A company has a $3M position in fixed-rate Treasury bonds and it will like to hedge the position using out-of-the money call (each cover $100,000) on Treasury bonds with delta of 0.3. How this can be implemented ? The solution said it shall SELL 100 Treasury bond calls. Why ? Can anyone explain ? Please note it does not mention that this is a dynamic hedge.
My question point is : Why Treasury bond call can be used to hedge the position of Treasury bonds, not the number of the calls used here.
when rate increases -> call will gain position, the bond will lose value. both will offset each other (not exactly, but to the extent there will not be so much of a loss). when rate decreases - call is out the money - you only lose to the extent of the premium paid to buy the call - but bond gains in position. why a t-bond call - any other kind of call your movement on the call will not be a 1:1 move.
CP, Please note that the calls are sold rather than bought.
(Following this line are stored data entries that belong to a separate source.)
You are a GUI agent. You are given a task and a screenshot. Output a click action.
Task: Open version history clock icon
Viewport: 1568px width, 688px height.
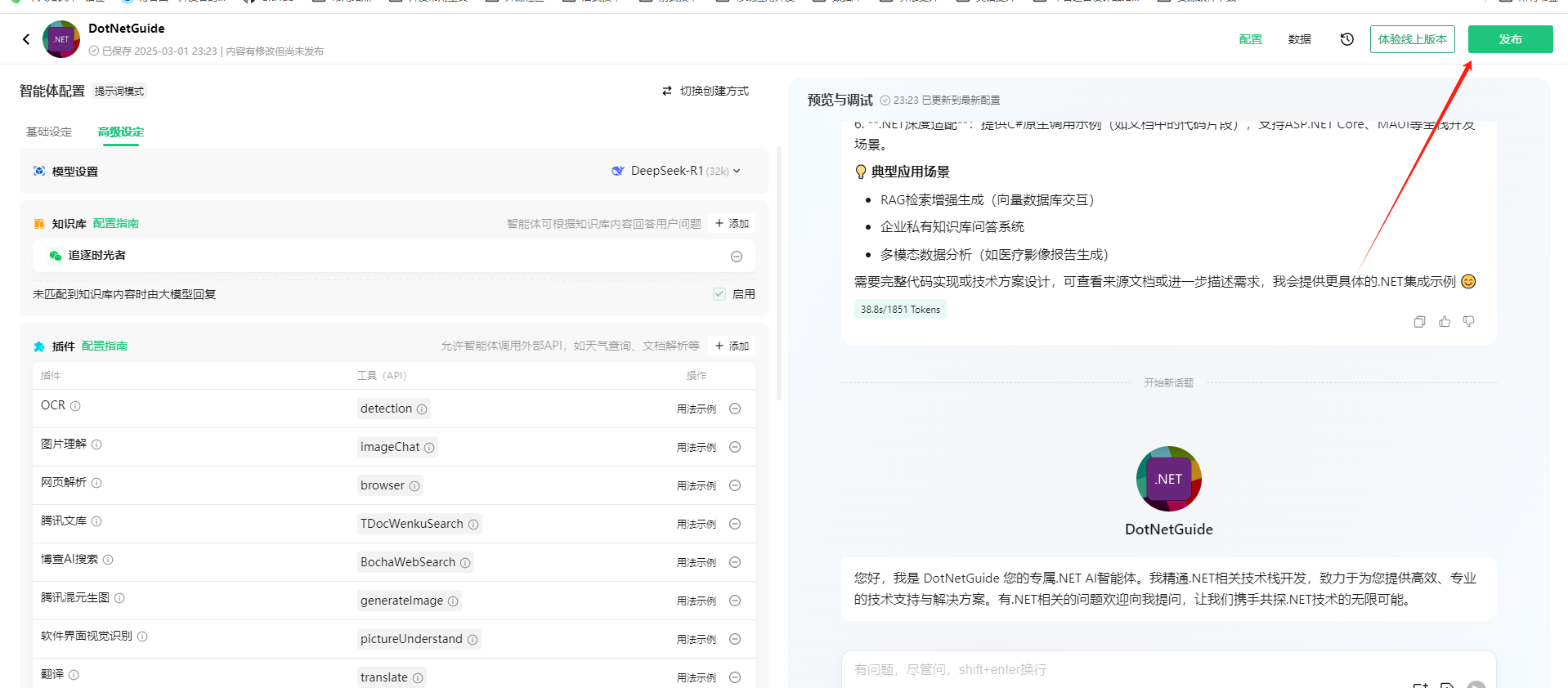pyautogui.click(x=1346, y=39)
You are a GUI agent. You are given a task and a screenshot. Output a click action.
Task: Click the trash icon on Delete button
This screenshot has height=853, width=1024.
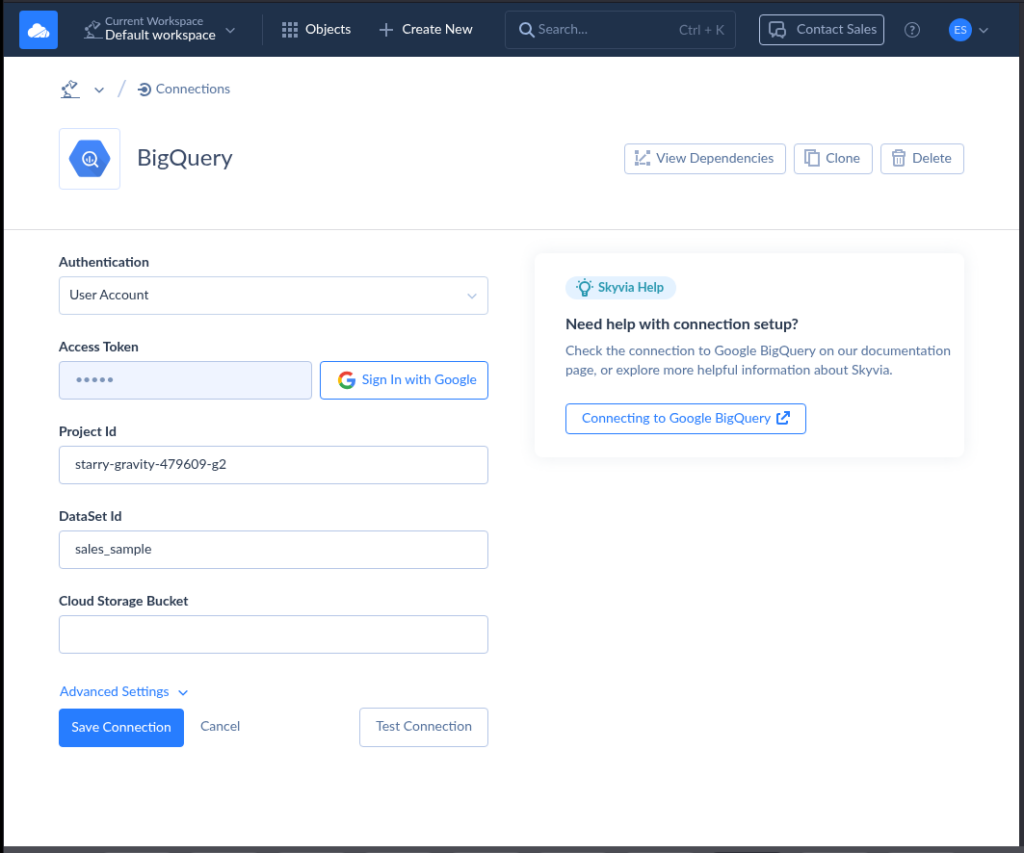897,158
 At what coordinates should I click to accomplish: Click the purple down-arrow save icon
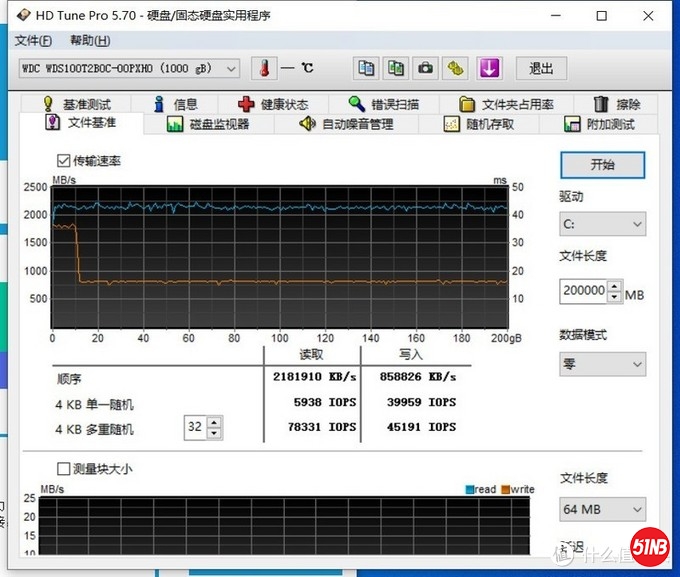tap(489, 68)
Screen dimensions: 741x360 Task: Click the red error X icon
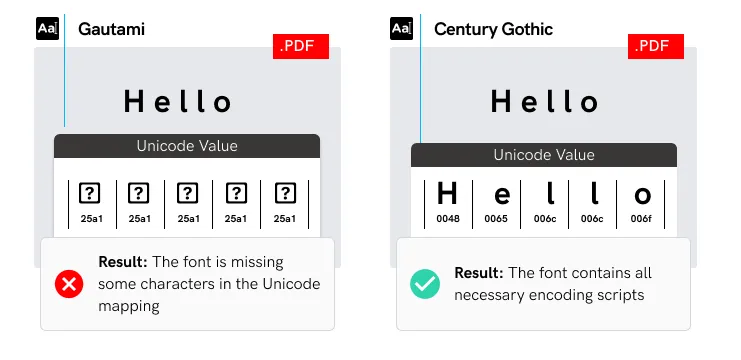click(69, 284)

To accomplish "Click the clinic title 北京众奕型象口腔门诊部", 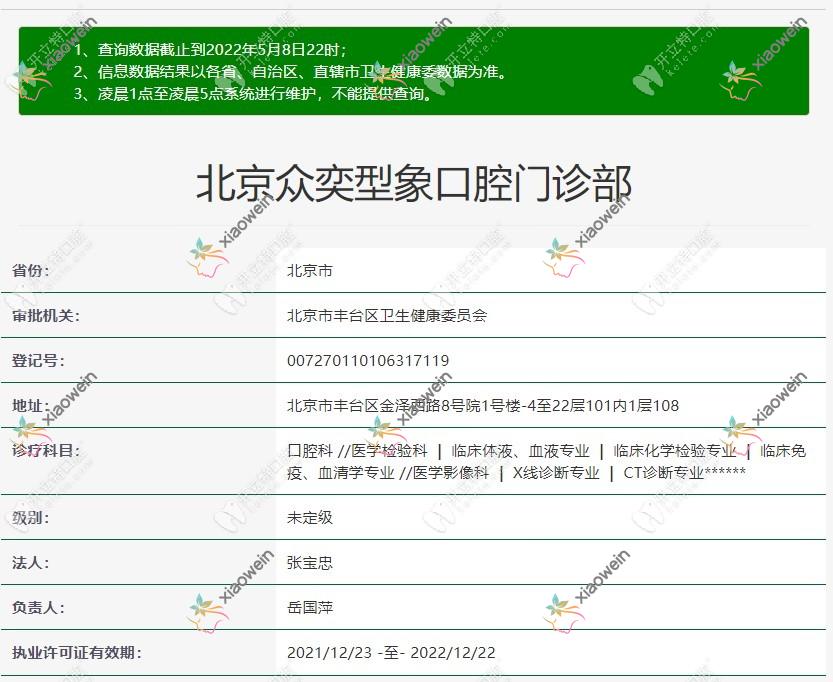I will [416, 183].
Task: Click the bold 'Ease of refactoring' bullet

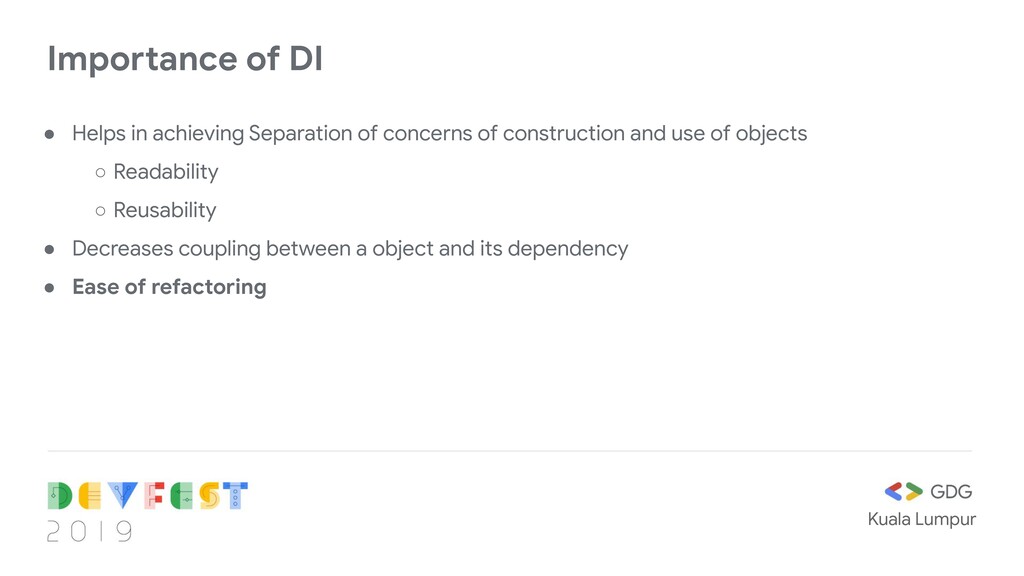Action: (169, 287)
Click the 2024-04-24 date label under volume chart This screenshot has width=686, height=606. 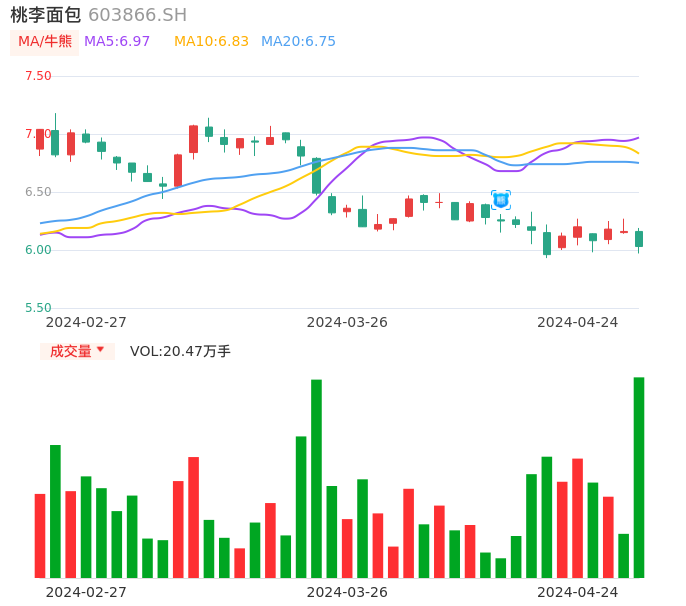(x=578, y=592)
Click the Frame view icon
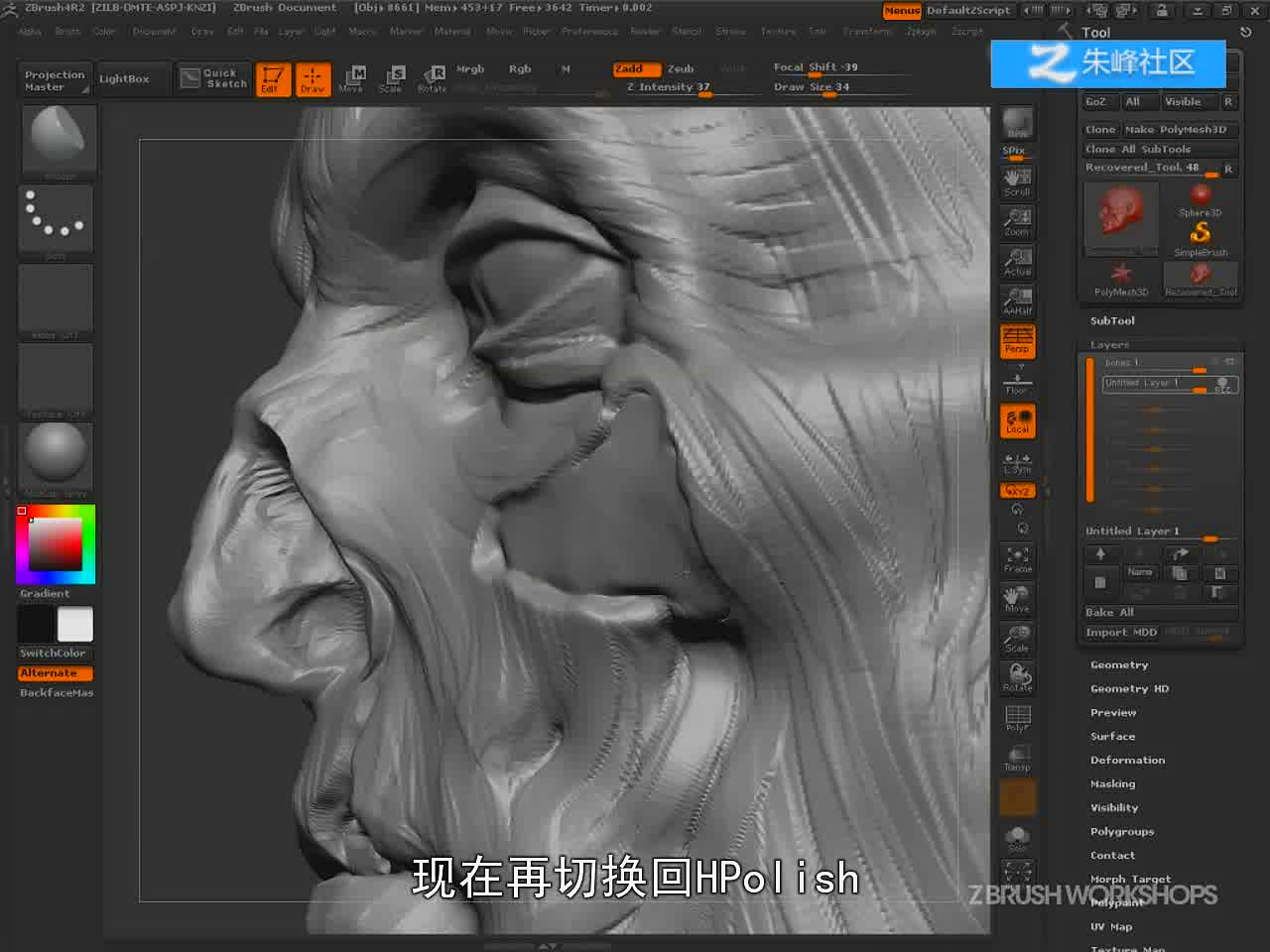 pos(1018,559)
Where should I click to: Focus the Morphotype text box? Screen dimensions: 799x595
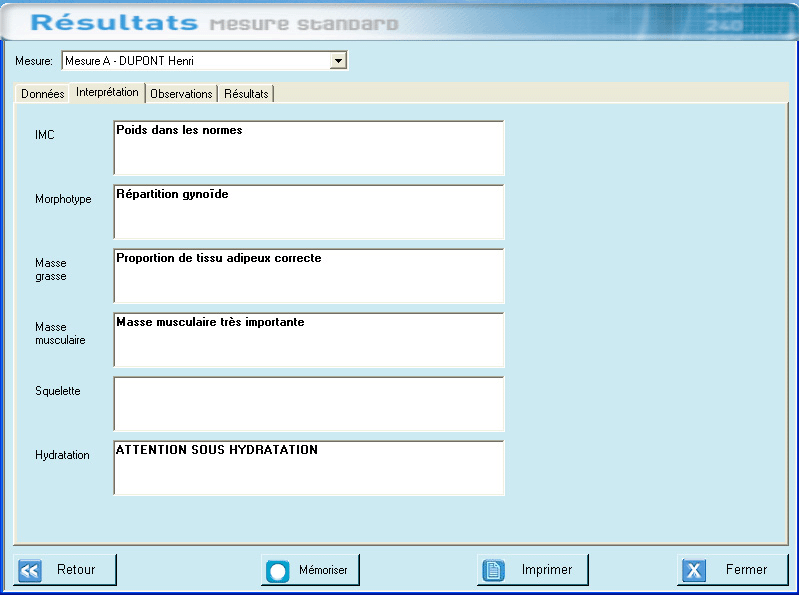click(309, 212)
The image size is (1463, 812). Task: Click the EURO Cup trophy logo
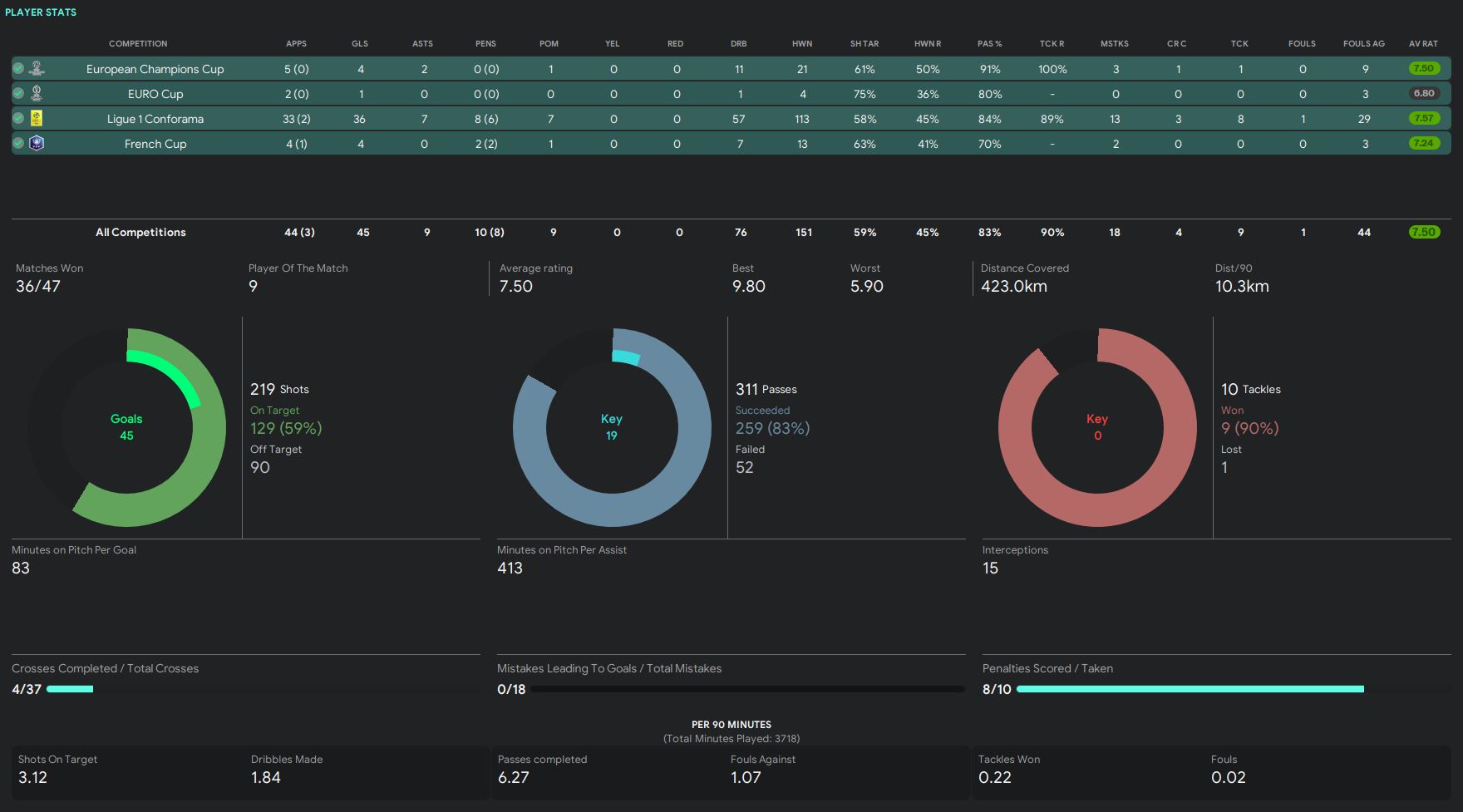[37, 93]
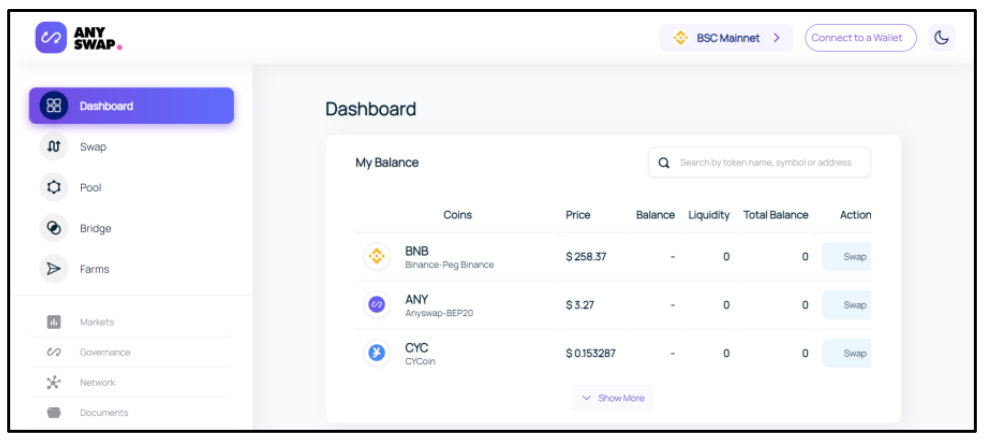Click the Governance link icon
Screen dimensions: 987x443
tap(54, 352)
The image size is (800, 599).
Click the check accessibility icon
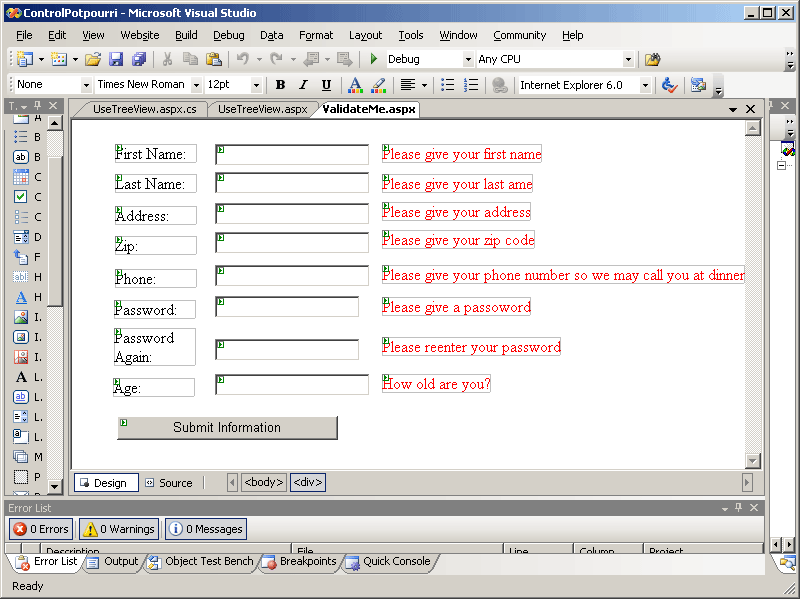(x=669, y=85)
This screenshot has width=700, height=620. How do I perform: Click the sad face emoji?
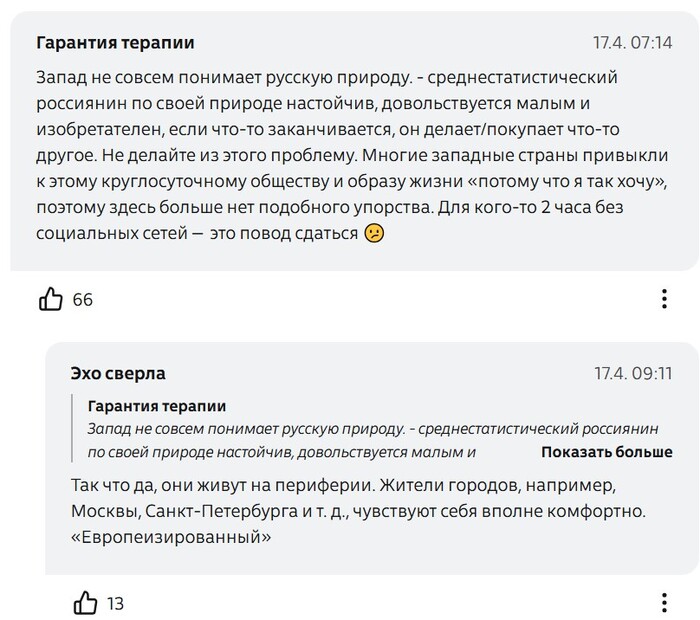(373, 232)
ignore my earlier answer. missed that…
it is a case of selling a covered call. you own the bond, you sell an out the money call. you gained a premium. Now say rates in the market fall sufficiently so as to increase the price of the bonds. in that case you have to sell the bonds - but you still gain the price difference + you gained the premium. when the price remains below the strike - bond call will not be exercised, you gained the premium, + a gain or loss depending on what the bond does in the premium. since it is a covered call - you need to be match the characteristics of the underlying.
CP, I agree with you that this is a covered call & matching the characteristics of the underlying is required. I think the solution is not correct and this is why I raised this question here. Thanks a lot !
If you own the bond, why would you want to purchase a call as a hedge? That would increase your exposure, so you sell them. Or, you can purchase puts to limit your downside.
I think this is a dynamic (delta) hedging, as stated on p.456~464 of cfai text vol 5. The stock position is replaced by bond position here. Bond price rises => Bond position : Gain, Call : Loss Bond price falls => Bond position : Loss, Call : Gain Gain/Loss will offset only for a SMALL change in underlying (bond) price. So, a large change in bond’s price can not be hedged away by this hedge due to gamma effect.
Explain this more please.
Ive been considering doing exactly this but i find conflicting information on this.
I thought being long a treasury and long a interest rate cap would hedge out the risk (more or less)…
But ive read conflicting statements that since rates increase, bond value decreases and call doesnt work. This has me ??? Becsuse thats the point of the call/cap to engage as the rate increases and capture as close to a 1:1 delta as possible.
Is a call options the best hedge? Probably not but that is the instrument the question gives so. So that is what we work with.
You are long the bond.
Gain prices up lose prices down
We are using a call we need a position that will have opposite pay off (even if not symetric)
Short call
Prices below strike = premium = gain
Prices above stike = loss
We have given up some upside to protect some of downside
Long call would have increased out long exposure not offset it.